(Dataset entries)

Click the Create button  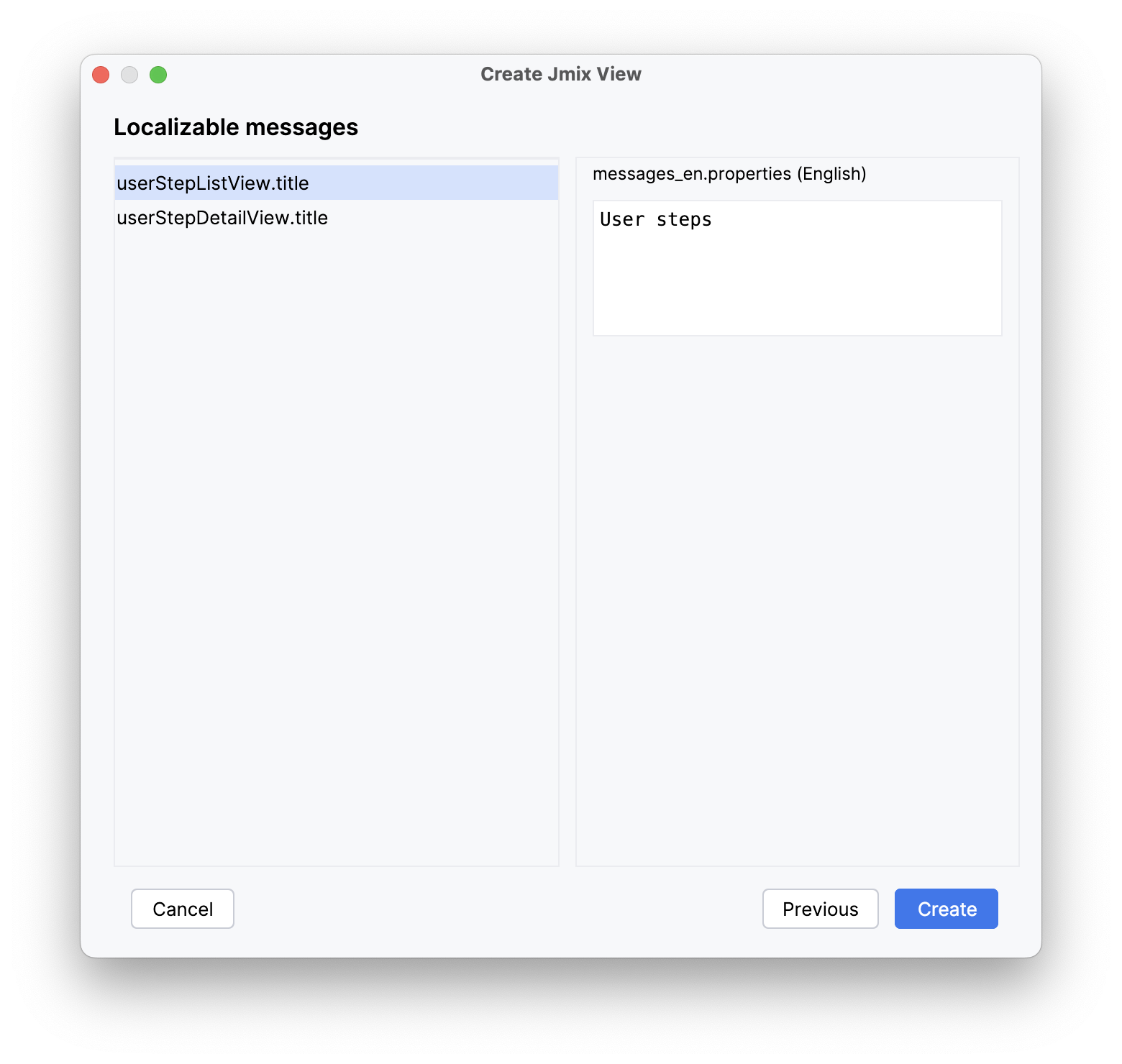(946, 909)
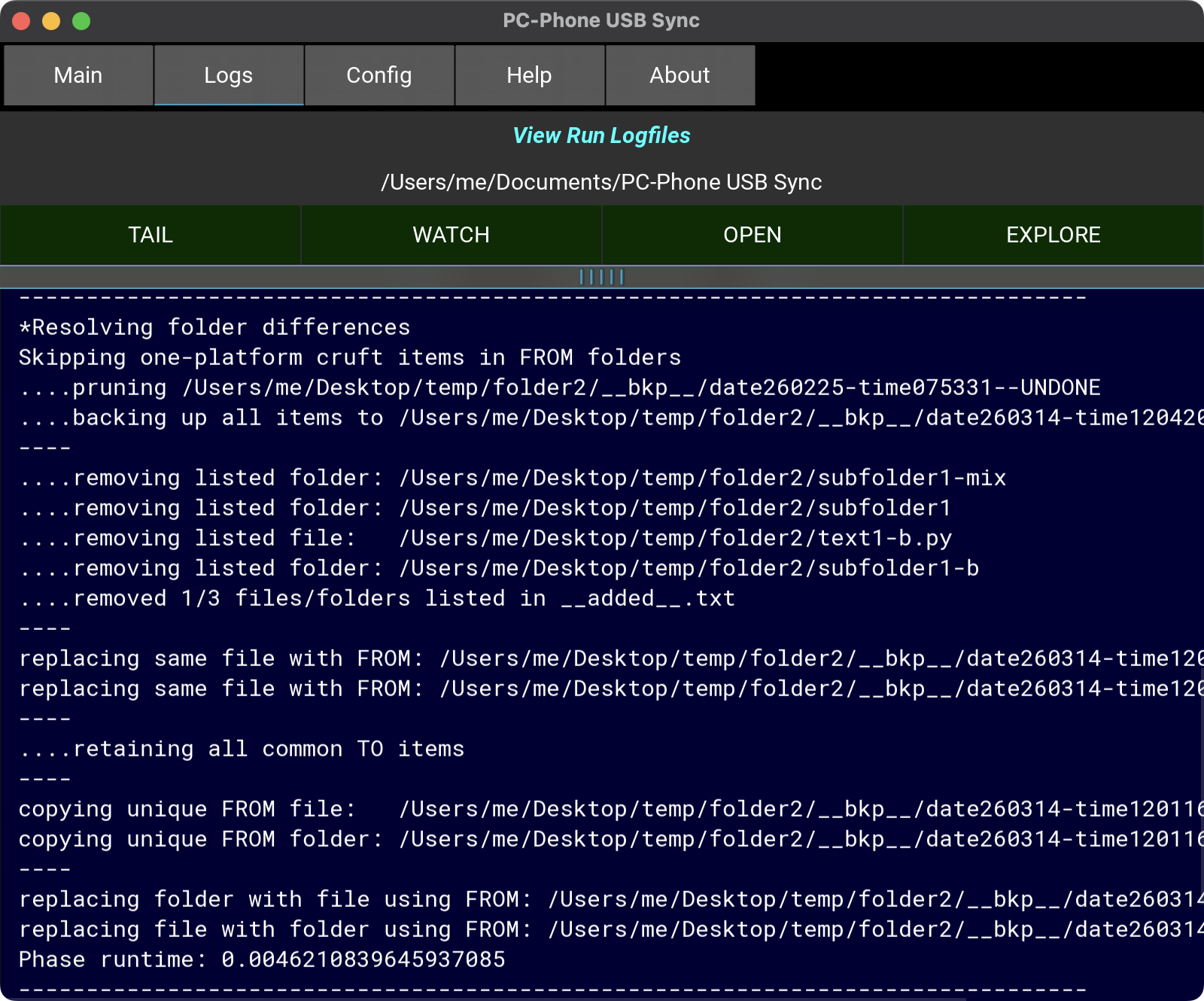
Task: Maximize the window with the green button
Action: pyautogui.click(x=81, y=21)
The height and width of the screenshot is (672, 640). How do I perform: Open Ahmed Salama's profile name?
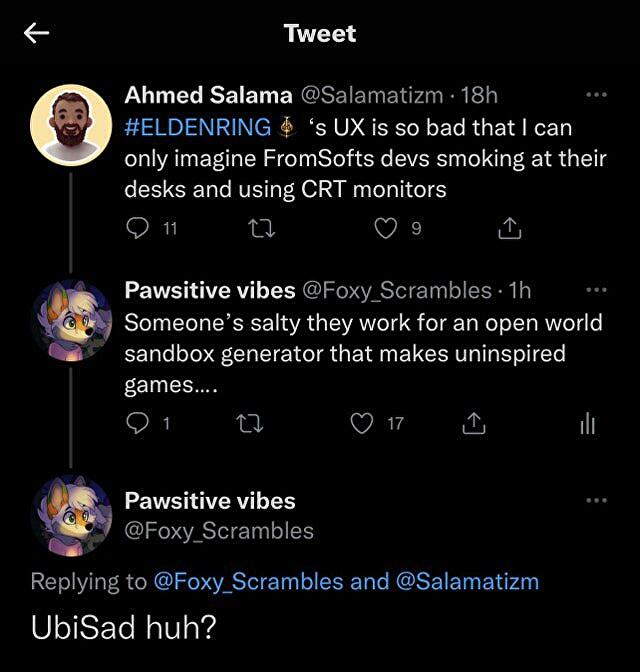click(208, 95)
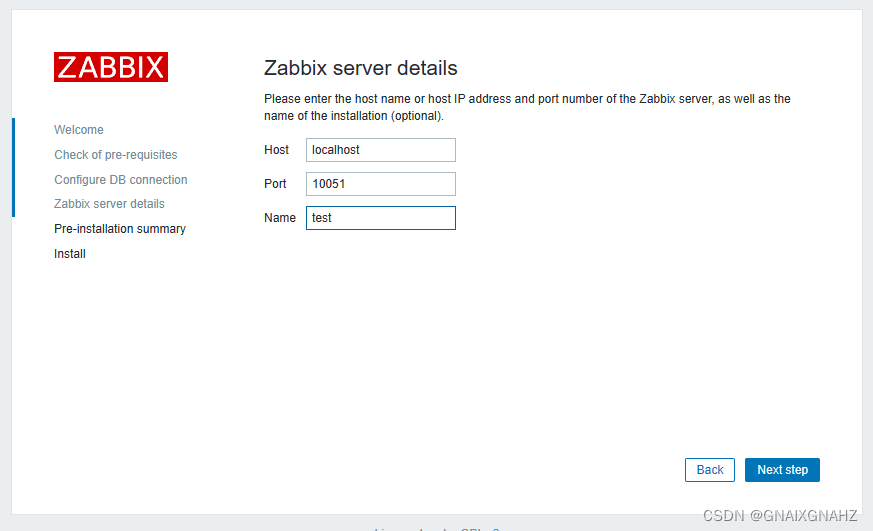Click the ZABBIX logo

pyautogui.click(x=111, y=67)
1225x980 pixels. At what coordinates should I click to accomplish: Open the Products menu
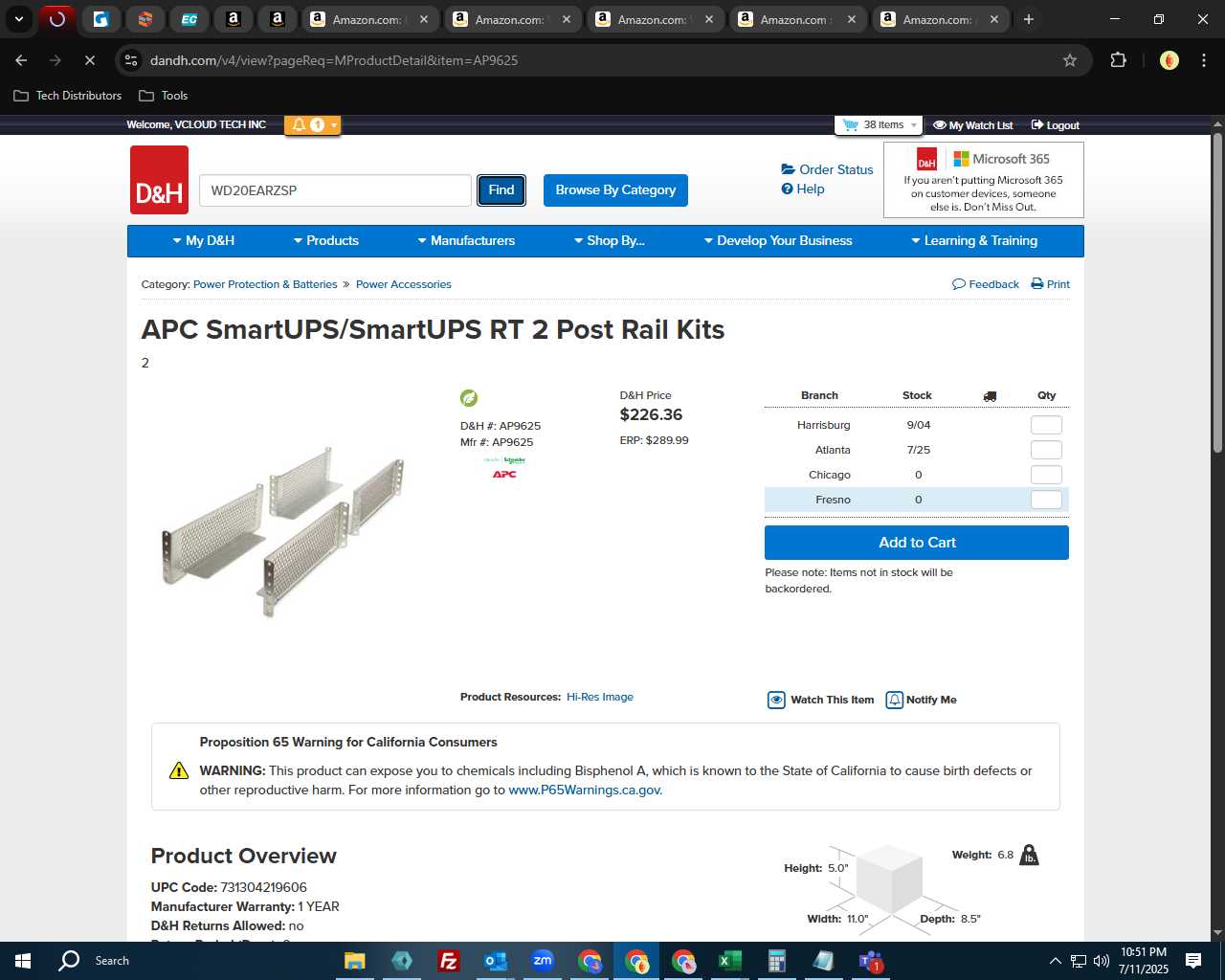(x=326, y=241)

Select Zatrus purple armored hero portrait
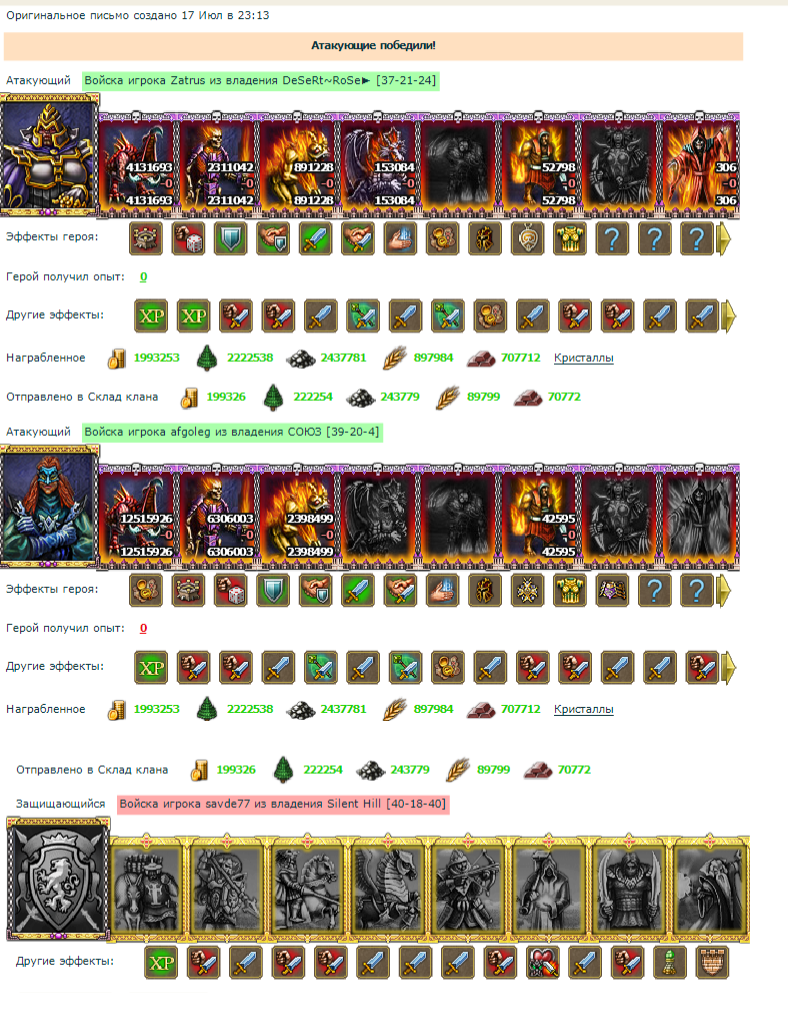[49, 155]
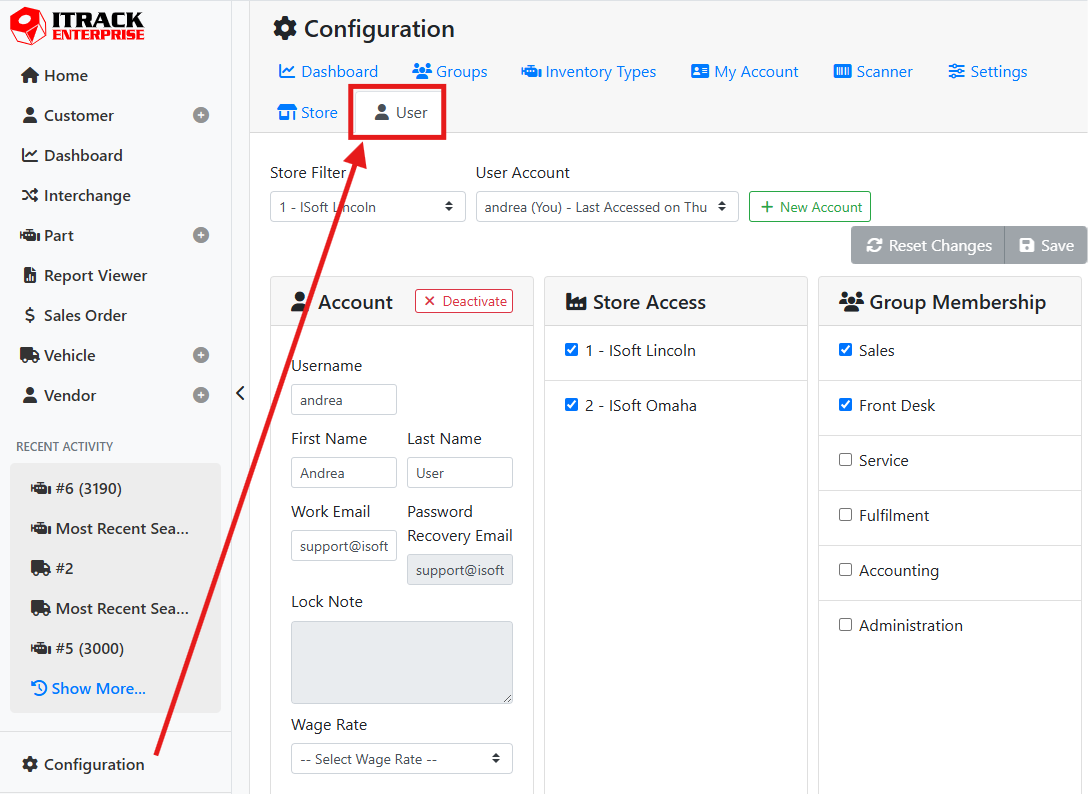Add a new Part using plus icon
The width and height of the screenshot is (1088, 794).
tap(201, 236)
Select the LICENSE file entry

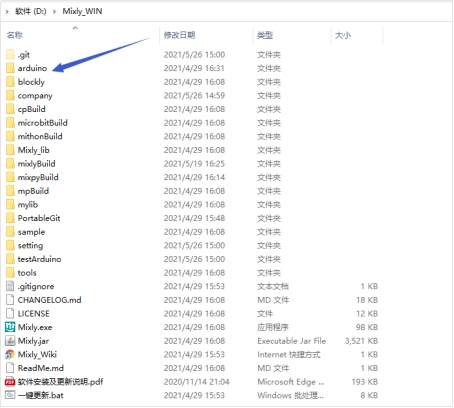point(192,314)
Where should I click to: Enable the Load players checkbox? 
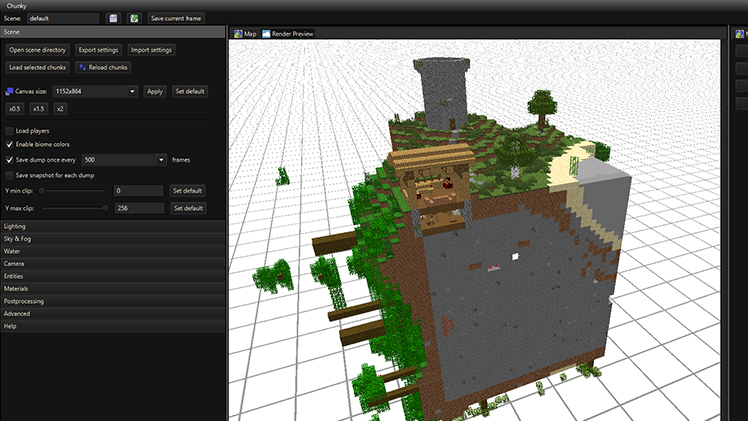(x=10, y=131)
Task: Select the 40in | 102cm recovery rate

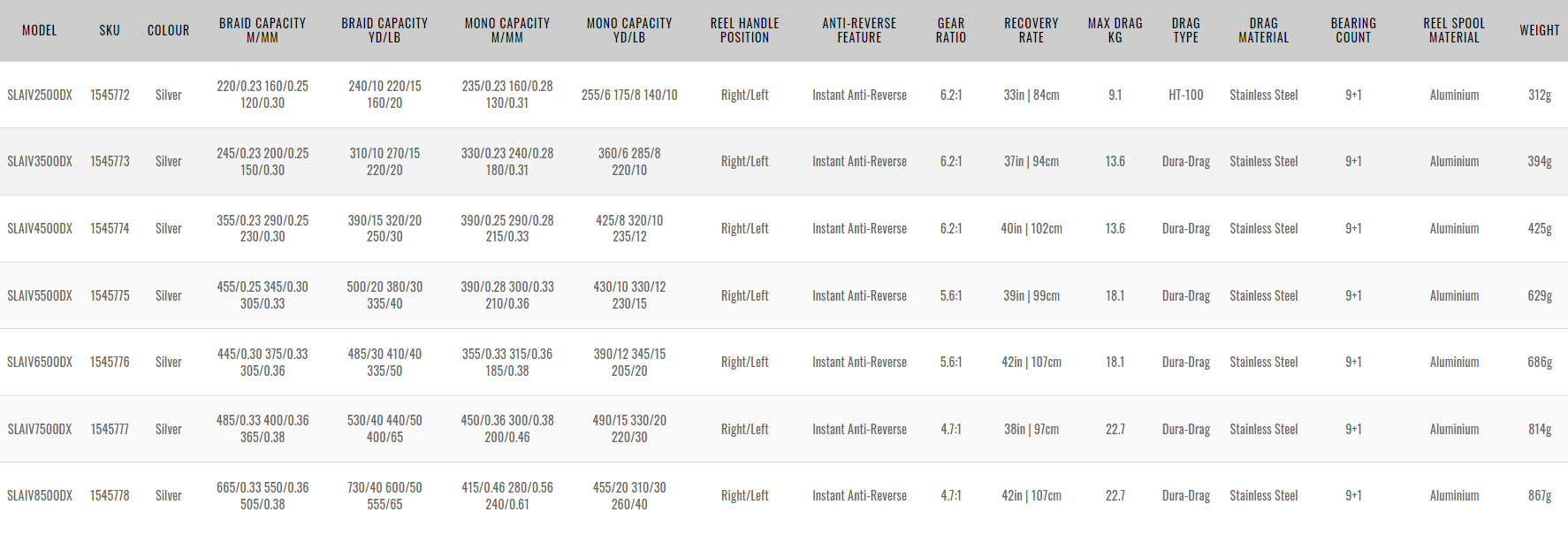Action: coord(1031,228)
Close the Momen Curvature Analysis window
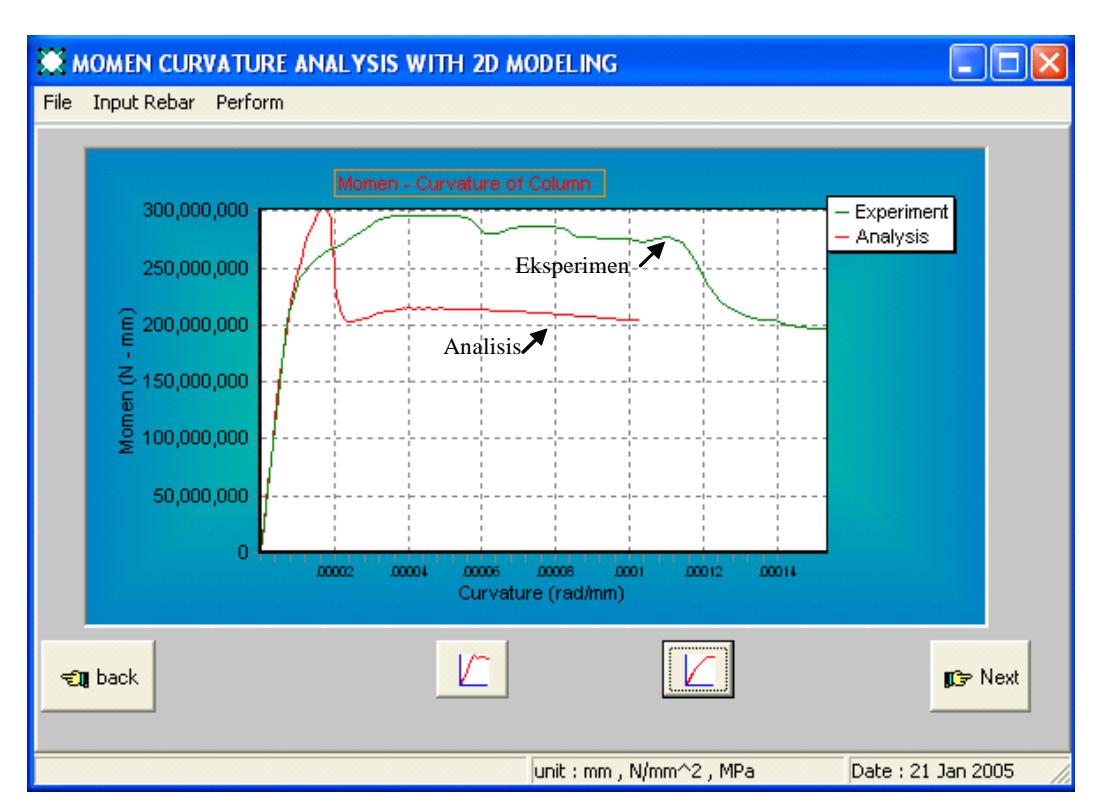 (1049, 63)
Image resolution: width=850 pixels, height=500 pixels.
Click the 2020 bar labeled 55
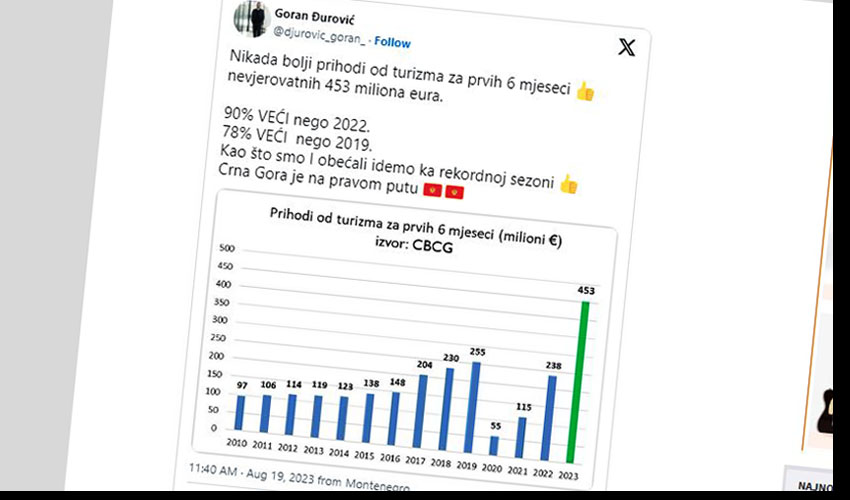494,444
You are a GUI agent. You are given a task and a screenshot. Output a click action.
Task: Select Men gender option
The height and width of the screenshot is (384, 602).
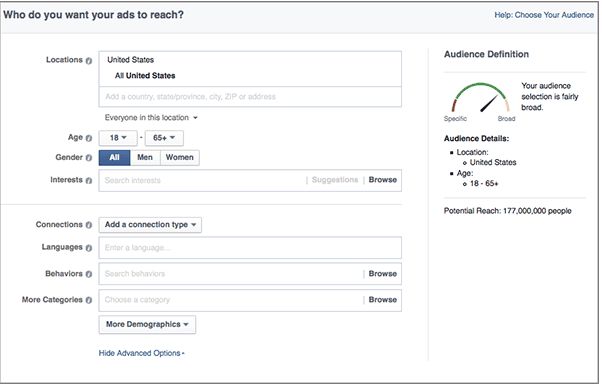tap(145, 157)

_TASK ITEM_
Output, exactly and without pictures, the span of lines that starts at the line containing "Close the Momen Curvature Analysis window" and ends at the last line above.

_EXERCISE OUTPUT_
Close the Momen Curvature Analysis window
 (1049, 63)
Image resolution: width=850 pixels, height=500 pixels.
Click the 2020 bar labeled 55
494,444
You are a GUI agent. You are given a task and a screenshot. Output a click action.
Task: Select Men gender option
The height and width of the screenshot is (384, 602).
tap(145, 157)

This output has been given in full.